### [Your objective]
Echo the lines of the listing verbatim, starting at the line containing "Viewport: 1024px width, 597px" and ending at the line containing "tap(892, 323)", both included.

··· Material provided

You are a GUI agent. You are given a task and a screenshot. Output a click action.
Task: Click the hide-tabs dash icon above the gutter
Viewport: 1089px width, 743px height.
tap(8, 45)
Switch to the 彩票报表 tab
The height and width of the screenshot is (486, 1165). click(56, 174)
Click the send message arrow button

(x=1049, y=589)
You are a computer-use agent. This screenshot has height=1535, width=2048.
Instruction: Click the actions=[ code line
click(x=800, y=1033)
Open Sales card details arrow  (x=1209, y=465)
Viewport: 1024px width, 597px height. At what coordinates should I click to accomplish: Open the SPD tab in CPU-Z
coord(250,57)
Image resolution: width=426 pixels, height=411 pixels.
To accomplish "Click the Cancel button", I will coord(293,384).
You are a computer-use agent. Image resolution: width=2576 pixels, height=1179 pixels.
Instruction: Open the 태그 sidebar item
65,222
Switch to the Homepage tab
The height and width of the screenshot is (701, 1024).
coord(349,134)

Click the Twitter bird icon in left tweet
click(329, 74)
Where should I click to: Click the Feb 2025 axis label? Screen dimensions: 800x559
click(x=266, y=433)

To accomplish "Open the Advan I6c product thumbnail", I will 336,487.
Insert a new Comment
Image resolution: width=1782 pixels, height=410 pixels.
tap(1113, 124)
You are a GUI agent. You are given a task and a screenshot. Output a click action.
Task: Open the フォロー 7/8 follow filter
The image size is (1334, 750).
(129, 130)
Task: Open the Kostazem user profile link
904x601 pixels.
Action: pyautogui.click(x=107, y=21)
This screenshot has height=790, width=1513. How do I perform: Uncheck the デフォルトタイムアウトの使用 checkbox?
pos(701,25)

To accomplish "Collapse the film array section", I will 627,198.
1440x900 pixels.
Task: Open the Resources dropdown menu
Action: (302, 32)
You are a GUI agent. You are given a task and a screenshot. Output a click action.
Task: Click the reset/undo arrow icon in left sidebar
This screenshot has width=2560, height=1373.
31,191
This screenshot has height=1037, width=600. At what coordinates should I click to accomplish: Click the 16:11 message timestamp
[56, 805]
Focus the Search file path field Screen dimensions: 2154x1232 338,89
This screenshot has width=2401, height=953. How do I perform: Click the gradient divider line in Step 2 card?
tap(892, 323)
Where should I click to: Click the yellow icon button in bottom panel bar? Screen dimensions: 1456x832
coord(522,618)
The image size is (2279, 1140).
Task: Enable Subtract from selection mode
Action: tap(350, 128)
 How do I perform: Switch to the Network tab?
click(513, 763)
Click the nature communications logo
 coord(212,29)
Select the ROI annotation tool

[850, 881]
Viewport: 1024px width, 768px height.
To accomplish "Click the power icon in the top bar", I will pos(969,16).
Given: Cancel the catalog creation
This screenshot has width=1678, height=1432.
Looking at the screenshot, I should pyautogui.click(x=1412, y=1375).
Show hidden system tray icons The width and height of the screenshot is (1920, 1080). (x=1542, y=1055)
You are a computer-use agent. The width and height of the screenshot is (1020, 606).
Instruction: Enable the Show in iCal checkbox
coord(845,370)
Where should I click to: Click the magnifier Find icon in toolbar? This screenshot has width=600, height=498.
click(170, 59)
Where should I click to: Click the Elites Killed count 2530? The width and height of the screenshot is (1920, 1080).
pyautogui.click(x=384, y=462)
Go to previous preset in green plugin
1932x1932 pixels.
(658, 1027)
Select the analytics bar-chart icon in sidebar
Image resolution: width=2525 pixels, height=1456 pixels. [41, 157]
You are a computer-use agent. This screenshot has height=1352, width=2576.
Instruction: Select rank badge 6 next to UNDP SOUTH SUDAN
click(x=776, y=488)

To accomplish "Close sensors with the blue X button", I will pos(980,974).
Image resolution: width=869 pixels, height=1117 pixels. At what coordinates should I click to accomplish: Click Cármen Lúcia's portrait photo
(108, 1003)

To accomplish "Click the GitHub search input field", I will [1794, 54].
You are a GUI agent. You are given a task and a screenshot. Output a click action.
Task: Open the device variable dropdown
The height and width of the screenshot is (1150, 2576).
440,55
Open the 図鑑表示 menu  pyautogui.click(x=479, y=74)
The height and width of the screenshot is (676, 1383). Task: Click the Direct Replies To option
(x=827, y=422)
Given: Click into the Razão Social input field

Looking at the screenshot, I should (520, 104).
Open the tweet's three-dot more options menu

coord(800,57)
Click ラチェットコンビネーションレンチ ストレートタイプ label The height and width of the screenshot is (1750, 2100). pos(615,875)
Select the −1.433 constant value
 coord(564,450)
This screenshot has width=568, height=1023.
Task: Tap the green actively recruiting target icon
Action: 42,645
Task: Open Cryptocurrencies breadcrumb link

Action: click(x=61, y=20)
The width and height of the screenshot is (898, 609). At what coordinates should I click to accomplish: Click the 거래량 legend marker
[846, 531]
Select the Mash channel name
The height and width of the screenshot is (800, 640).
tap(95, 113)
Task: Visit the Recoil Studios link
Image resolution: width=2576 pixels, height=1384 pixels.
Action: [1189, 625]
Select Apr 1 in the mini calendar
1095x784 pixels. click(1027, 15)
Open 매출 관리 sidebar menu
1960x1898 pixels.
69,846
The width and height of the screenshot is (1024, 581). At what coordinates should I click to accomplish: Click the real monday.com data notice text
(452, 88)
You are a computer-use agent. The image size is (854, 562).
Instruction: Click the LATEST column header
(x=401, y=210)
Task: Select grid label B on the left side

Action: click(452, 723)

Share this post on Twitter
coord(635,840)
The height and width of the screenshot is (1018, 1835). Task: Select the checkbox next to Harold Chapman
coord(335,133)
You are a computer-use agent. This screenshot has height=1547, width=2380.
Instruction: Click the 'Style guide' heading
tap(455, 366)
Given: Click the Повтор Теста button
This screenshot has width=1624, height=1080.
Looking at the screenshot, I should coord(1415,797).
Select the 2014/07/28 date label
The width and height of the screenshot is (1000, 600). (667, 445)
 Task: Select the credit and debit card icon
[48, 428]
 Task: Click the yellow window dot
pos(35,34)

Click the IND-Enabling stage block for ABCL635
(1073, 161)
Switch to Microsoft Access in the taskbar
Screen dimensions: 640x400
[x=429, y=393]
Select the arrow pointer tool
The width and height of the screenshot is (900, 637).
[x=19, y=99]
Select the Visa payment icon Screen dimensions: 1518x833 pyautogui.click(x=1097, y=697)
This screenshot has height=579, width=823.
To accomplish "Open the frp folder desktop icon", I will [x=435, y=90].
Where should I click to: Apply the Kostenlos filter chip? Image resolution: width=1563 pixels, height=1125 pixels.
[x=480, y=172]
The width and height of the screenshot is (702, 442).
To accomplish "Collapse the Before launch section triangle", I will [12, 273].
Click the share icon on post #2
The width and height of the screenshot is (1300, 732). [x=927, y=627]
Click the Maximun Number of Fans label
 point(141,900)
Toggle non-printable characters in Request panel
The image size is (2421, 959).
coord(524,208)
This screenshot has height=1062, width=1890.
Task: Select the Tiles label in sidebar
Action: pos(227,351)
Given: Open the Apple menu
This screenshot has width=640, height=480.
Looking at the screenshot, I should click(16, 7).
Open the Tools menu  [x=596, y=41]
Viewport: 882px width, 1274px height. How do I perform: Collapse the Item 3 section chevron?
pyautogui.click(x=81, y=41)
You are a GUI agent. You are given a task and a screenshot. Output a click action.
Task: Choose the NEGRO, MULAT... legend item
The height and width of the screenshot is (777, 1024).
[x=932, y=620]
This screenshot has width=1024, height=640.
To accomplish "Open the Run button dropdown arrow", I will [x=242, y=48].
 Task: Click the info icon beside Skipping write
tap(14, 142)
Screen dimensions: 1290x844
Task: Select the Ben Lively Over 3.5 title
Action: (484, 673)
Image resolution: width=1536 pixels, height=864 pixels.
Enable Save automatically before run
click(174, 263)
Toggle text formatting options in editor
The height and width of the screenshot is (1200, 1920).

······

### [Answer in full]
Viewport: 1024px width, 597px height. At what coordinates should I click to accomplish: Open the SPD tab in CPU-Z
coord(250,57)
Image resolution: width=426 pixels, height=411 pixels.
To accomplish "Click the Cancel button", I will coord(293,384).
You are a computer-use agent. Image resolution: width=2576 pixels, height=1179 pixels.
Instruction: Open the 태그 sidebar item
65,222
Switch to the Homepage tab
The height and width of the screenshot is (701, 1024).
coord(349,134)

Click the Twitter bird icon in left tweet
click(329, 74)
Where should I click to: Click the Feb 2025 axis label? Screen dimensions: 800x559
click(x=266, y=433)

To accomplish "Open the Advan I6c product thumbnail", I will 336,487.
Insert a new Comment
Image resolution: width=1782 pixels, height=410 pixels.
tap(1113, 124)
You are a GUI agent. You are given a task and a screenshot. Output a click action.
Task: Open the フォロー 7/8 follow filter
The image size is (1334, 750).
(129, 130)
Task: Open the Kostazem user profile link
904x601 pixels.
Action: pyautogui.click(x=107, y=21)
This screenshot has height=790, width=1513. How do I perform: Uncheck the デフォルトタイムアウトの使用 checkbox?
pos(701,25)

To accomplish "Collapse the film array section", I will 627,198.
1440x900 pixels.
Task: Open the Resources dropdown menu
Action: (302, 32)
You are a GUI agent. You are given a task and a screenshot. Output a click action.
Task: Click the reset/undo arrow icon in left sidebar
This screenshot has width=2560, height=1373.
31,191
This screenshot has height=1037, width=600. At what coordinates should I click to accomplish: Click the 16:11 message timestamp
[56, 805]
Focus the Search file path field Screen dimensions: 2154x1232 338,89
This screenshot has width=2401, height=953. How do I perform: Click the gradient divider line in Step 2 card?
tap(892, 323)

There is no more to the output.